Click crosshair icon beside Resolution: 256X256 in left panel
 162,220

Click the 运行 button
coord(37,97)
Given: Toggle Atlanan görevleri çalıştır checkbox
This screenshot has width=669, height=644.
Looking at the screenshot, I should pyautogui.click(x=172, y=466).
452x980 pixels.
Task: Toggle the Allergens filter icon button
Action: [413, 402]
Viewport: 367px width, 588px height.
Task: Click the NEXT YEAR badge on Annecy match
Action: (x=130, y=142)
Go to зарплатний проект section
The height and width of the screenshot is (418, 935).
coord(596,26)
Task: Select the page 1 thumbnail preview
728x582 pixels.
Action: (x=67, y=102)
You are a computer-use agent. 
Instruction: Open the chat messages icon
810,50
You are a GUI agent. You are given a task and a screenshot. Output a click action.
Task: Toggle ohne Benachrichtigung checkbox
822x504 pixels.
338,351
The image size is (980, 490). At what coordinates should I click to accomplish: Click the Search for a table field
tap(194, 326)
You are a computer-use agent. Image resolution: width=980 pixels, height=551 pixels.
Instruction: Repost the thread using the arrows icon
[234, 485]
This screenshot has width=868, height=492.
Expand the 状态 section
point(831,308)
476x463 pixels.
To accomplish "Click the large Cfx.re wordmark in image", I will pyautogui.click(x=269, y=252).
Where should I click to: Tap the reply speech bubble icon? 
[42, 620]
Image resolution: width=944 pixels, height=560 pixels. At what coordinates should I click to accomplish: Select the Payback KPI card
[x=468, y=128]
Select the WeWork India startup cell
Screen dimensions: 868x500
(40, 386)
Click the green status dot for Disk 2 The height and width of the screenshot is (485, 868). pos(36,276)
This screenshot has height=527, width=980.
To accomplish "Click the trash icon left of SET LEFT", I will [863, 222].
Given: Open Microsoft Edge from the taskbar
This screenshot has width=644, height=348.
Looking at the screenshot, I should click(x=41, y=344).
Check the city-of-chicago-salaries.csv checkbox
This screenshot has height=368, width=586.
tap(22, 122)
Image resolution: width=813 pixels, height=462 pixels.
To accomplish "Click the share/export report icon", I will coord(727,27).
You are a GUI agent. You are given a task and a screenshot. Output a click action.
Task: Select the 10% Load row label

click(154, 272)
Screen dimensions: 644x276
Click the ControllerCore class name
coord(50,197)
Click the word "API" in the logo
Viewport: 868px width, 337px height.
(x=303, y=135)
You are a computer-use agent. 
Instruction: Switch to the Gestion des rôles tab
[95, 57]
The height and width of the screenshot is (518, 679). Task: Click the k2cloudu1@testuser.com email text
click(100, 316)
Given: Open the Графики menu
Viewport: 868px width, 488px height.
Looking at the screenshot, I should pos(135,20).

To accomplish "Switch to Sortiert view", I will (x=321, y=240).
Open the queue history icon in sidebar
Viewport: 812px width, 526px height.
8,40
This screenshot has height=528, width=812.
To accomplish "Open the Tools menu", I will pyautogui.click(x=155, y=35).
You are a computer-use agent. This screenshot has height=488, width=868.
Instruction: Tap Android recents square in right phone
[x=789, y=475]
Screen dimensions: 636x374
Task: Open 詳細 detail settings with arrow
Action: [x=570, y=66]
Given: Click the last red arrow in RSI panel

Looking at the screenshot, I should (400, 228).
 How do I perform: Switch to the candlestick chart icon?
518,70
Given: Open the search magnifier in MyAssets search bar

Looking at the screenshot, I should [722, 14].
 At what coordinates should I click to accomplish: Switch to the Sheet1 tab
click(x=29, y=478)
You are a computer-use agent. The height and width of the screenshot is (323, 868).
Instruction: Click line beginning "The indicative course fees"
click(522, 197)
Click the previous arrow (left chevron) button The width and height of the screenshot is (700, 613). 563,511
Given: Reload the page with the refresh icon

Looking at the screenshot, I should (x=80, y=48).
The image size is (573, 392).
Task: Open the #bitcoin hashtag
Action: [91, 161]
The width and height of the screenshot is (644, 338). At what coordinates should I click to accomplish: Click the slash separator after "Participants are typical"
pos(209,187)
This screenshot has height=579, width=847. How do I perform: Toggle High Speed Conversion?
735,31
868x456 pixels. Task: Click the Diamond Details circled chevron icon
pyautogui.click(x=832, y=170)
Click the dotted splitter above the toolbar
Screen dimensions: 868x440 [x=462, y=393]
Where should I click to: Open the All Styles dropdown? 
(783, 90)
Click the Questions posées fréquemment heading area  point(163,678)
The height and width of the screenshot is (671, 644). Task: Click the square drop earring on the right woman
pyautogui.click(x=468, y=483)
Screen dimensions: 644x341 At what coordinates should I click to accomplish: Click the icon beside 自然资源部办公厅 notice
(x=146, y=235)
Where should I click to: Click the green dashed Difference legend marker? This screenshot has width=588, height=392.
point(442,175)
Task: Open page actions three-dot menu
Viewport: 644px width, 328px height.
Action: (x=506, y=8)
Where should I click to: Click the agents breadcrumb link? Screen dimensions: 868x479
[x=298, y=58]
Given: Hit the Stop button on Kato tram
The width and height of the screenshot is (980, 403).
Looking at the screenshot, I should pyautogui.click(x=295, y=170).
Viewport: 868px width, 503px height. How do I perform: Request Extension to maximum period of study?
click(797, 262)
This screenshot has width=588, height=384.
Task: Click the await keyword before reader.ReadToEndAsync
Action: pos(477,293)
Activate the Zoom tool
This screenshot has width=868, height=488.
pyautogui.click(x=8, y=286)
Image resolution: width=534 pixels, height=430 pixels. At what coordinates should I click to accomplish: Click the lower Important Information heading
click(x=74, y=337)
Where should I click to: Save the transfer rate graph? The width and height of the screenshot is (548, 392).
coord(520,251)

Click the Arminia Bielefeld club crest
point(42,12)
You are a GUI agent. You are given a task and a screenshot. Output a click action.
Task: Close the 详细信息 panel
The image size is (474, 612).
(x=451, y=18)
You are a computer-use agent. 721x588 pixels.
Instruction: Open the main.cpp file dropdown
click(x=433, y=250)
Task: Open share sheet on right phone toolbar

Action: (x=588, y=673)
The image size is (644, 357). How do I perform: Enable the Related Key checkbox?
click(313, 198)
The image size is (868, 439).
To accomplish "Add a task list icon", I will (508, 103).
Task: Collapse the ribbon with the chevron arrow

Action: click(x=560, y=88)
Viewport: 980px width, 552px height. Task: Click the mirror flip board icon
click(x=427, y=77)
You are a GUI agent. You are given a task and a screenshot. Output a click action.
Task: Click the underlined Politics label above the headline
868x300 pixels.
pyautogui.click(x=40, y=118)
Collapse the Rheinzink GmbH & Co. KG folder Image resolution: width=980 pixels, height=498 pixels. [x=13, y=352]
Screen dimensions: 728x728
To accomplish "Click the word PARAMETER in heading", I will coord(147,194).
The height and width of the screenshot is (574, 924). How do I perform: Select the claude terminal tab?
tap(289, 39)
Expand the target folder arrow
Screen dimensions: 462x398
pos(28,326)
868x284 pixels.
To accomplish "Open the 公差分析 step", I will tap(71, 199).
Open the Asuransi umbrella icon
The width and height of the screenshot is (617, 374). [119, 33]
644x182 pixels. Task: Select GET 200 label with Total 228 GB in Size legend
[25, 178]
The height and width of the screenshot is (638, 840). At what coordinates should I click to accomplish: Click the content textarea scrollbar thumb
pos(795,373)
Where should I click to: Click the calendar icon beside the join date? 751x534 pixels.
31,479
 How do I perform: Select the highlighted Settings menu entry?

Task to complete: Reproduce the material. Keep every word as written.

Finished exercise:
Click crosshair icon beside Resolution: 256X256 in left panel
 162,220

Click the 运行 button
coord(37,97)
Given: Toggle Atlanan görevleri çalıştır checkbox
This screenshot has width=669, height=644.
Looking at the screenshot, I should pyautogui.click(x=172, y=466).
452x980 pixels.
Task: Toggle the Allergens filter icon button
Action: [413, 402]
Viewport: 367px width, 588px height.
Task: Click the NEXT YEAR badge on Annecy match
Action: (x=130, y=142)
Go to зарплатний проект section
The height and width of the screenshot is (418, 935).
coord(596,26)
Task: Select the page 1 thumbnail preview
728x582 pixels.
Action: (x=67, y=102)
You are a computer-use agent. 
Instruction: Open the chat messages icon
810,50
You are a GUI agent. You are given a task and a screenshot. Output a click action.
Task: Toggle ohne Benachrichtigung checkbox
822x504 pixels.
338,351
The image size is (980, 490). At what coordinates should I click to accomplish: Click the Search for a table field
tap(194, 326)
You are a computer-use agent. Image resolution: width=980 pixels, height=551 pixels.
Instruction: Repost the thread using the arrows icon
[234, 485]
This screenshot has width=868, height=492.
Expand the 状态 section
point(831,308)
476x463 pixels.
To accomplish "Click the large Cfx.re wordmark in image", I will pyautogui.click(x=269, y=252).
Where should I click to: Tap the reply speech bubble icon? 
[42, 620]
Image resolution: width=944 pixels, height=560 pixels. At what coordinates should I click to accomplish: Select the Payback KPI card
[x=468, y=128]
Select the WeWork India startup cell
Screen dimensions: 868x500
(40, 386)
Click the green status dot for Disk 2 The height and width of the screenshot is (485, 868). pos(36,276)
This screenshot has height=527, width=980.
To accomplish "Click the trash icon left of SET LEFT", I will [863, 222].
Given: Open Microsoft Edge from the taskbar
This screenshot has width=644, height=348.
Looking at the screenshot, I should click(x=41, y=344).
Check the city-of-chicago-salaries.csv checkbox
This screenshot has height=368, width=586.
tap(22, 122)
Image resolution: width=813 pixels, height=462 pixels.
To accomplish "Click the share/export report icon", I will coord(727,27).
You are a GUI agent. You are given a task and a screenshot. Output a click action.
Task: Select the 10% Load row label

click(154, 272)
Screen dimensions: 644x276
Click the ControllerCore class name
coord(50,197)
Click the word "API" in the logo
Viewport: 868px width, 337px height.
(x=303, y=135)
You are a computer-use agent. 
Instruction: Switch to the Gestion des rôles tab
[95, 57]
The height and width of the screenshot is (518, 679). Task: Click the k2cloudu1@testuser.com email text
click(100, 316)
Given: Open the Графики menu
Viewport: 868px width, 488px height.
Looking at the screenshot, I should pos(135,20).

To accomplish "Switch to Sortiert view", I will (x=321, y=240).
Open the queue history icon in sidebar
Viewport: 812px width, 526px height.
8,40
This screenshot has height=528, width=812.
To accomplish "Open the Tools menu", I will pyautogui.click(x=155, y=35).
You are a computer-use agent. This screenshot has height=488, width=868.
Instruction: Tap Android recents square in right phone
[x=789, y=475]
Screen dimensions: 636x374
Task: Open 詳細 detail settings with arrow
Action: [x=570, y=66]
Given: Click the last red arrow in RSI panel

Looking at the screenshot, I should (400, 228).
 How do I perform: Switch to the candlestick chart icon?
518,70
Given: Open the search magnifier in MyAssets search bar

Looking at the screenshot, I should [722, 14].
 At what coordinates should I click to accomplish: Switch to the Sheet1 tab
click(x=29, y=478)
You are a computer-use agent. The height and width of the screenshot is (323, 868).
Instruction: Click line beginning "The indicative course fees"
click(522, 197)
Click the previous arrow (left chevron) button The width and height of the screenshot is (700, 613). 563,511
Given: Reload the page with the refresh icon

Looking at the screenshot, I should (x=80, y=48).
The image size is (573, 392).
Task: Open the #bitcoin hashtag
Action: [91, 161]
The width and height of the screenshot is (644, 338). At what coordinates should I click to accomplish: Click the slash separator after "Participants are typical"
pos(209,187)
This screenshot has height=579, width=847. How do I perform: Toggle High Speed Conversion?
735,31
868x456 pixels. Task: Click the Diamond Details circled chevron icon
pyautogui.click(x=832, y=170)
Click the dotted splitter above the toolbar
Screen dimensions: 868x440 [x=462, y=393]
Where should I click to: Open the All Styles dropdown? 
(783, 90)
Click the Questions posées fréquemment heading area  point(163,678)
The height and width of the screenshot is (671, 644). Task: Click the square drop earring on the right woman
pyautogui.click(x=468, y=483)
Screen dimensions: 644x341 At what coordinates should I click to accomplish: Click the icon beside 自然资源部办公厅 notice
(x=146, y=235)
Where should I click to: Click the green dashed Difference legend marker? This screenshot has width=588, height=392.
point(442,175)
Task: Open page actions three-dot menu
Viewport: 644px width, 328px height.
Action: (x=506, y=8)
Where should I click to: Click the agents breadcrumb link? Screen dimensions: 868x479
[x=298, y=58]
Given: Hit the Stop button on Kato tram
The width and height of the screenshot is (980, 403).
Looking at the screenshot, I should pyautogui.click(x=295, y=170).
Viewport: 868px width, 503px height. How do I perform: Request Extension to maximum period of study?
click(797, 262)
This screenshot has width=588, height=384.
Task: Click the await keyword before reader.ReadToEndAsync
Action: pos(477,293)
Activate the Zoom tool
This screenshot has width=868, height=488.
pyautogui.click(x=8, y=286)
Image resolution: width=534 pixels, height=430 pixels. At what coordinates should I click to accomplish: Click the lower Important Information heading
click(x=74, y=337)
Where should I click to: Save the transfer rate graph? The width and height of the screenshot is (548, 392).
coord(520,251)

Click the Arminia Bielefeld club crest
point(42,12)
You are a GUI agent. You are given a task and a screenshot. Output a click action.
Task: Close the 详细信息 panel
The image size is (474, 612).
(x=451, y=18)
You are a computer-use agent. 721x588 pixels.
Instruction: Open the main.cpp file dropdown
click(x=433, y=250)
Task: Open share sheet on right phone toolbar

Action: (x=588, y=673)
The image size is (644, 357). How do I perform: Enable the Related Key checkbox?
click(313, 198)
The image size is (868, 439).
To accomplish "Add a task list icon", I will (508, 103).
Task: Collapse the ribbon with the chevron arrow

Action: click(x=560, y=88)
Viewport: 980px width, 552px height. Task: Click the mirror flip board icon
click(x=427, y=77)
You are a GUI agent. You are given a task and a screenshot. Output a click action.
Task: Click the underlined Politics label above the headline
868x300 pixels.
pyautogui.click(x=40, y=118)
Collapse the Rheinzink GmbH & Co. KG folder Image resolution: width=980 pixels, height=498 pixels. [x=13, y=352]
Screen dimensions: 728x728
To accomplish "Click the word PARAMETER in heading", I will coord(147,194).
The height and width of the screenshot is (574, 924). How do I perform: Select the claude terminal tab?
tap(289, 39)
Expand the target folder arrow
Screen dimensions: 462x398
pos(28,326)
868x284 pixels.
To accomplish "Open the 公差分析 step", I will tap(71, 199).
Open the Asuransi umbrella icon
The width and height of the screenshot is (617, 374). [119, 33]
644x182 pixels. Task: Select GET 200 label with Total 228 GB in Size legend
[25, 178]
The height and width of the screenshot is (638, 840). At what coordinates should I click to accomplish: Click the content textarea scrollbar thumb
pos(795,373)
Where should I click to: Click the calendar icon beside the join date? 751x534 pixels.
31,479
 How do I perform: Select the highlighted Settings menu entry?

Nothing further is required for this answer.